Exact copy, no pictures: every line from the one that contains "This screenshot has" through the end of the data below, and nothing else.

+++ MATERIAL PROVIDED

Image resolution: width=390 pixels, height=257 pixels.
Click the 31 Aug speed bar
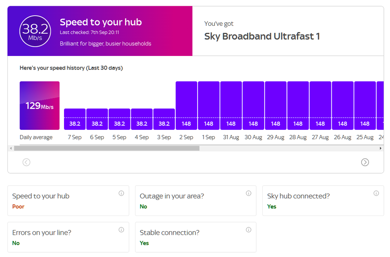click(x=231, y=106)
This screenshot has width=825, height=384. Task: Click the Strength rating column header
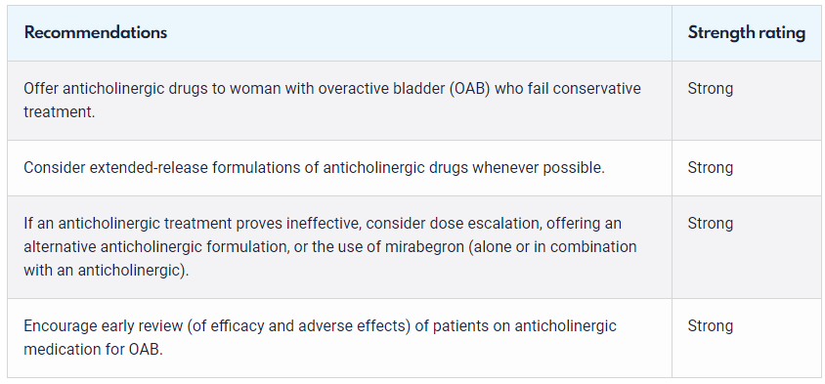click(746, 32)
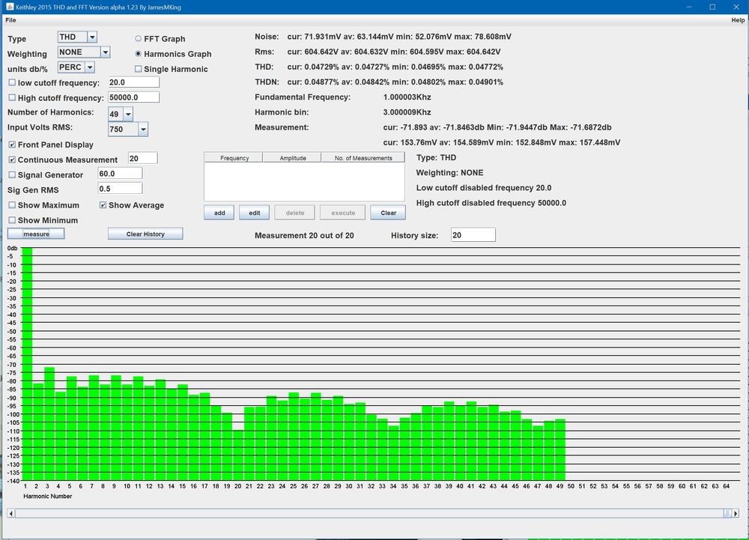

++++++

RESPONSE BOX |
This screenshot has width=825, height=384. Task: Click the Strength rating column header
click(746, 32)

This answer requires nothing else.